__Data extracts__.
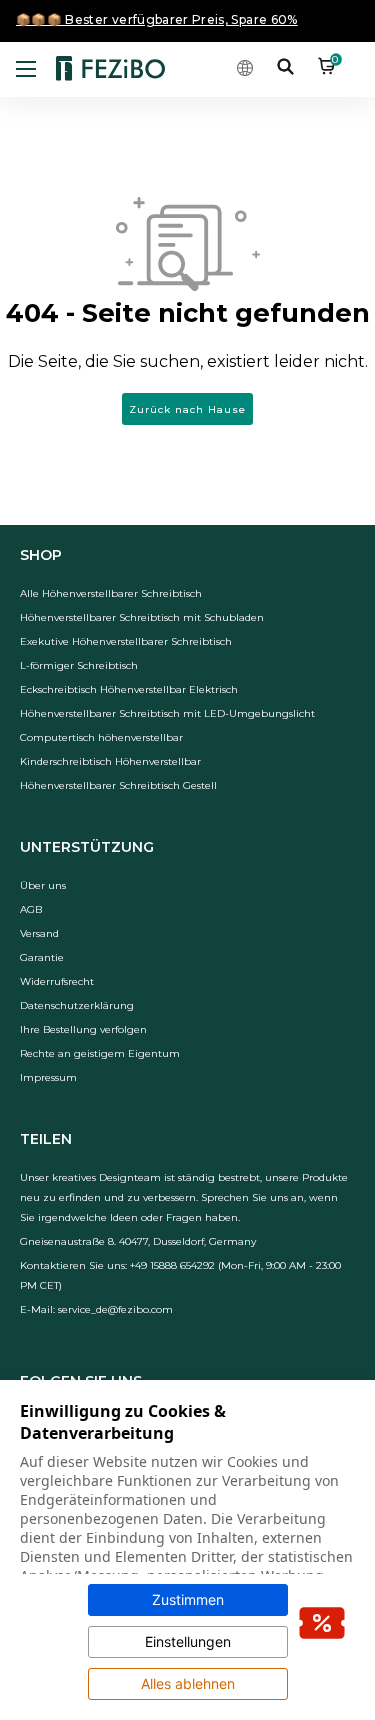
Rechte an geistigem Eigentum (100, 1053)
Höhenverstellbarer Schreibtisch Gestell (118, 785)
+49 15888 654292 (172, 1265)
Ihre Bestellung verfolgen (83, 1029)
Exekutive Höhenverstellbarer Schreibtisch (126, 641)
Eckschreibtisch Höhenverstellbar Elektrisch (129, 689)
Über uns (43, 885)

__Brief__. Transcribe exactly, and only, the lines that extend from the one containing "Eckschreibtisch Höhenverstellbar Elektrisch" to the end of the records above, inclusive of both.

__Answer to the problem__.
Eckschreibtisch Höhenverstellbar Elektrisch (129, 689)
Über uns (43, 885)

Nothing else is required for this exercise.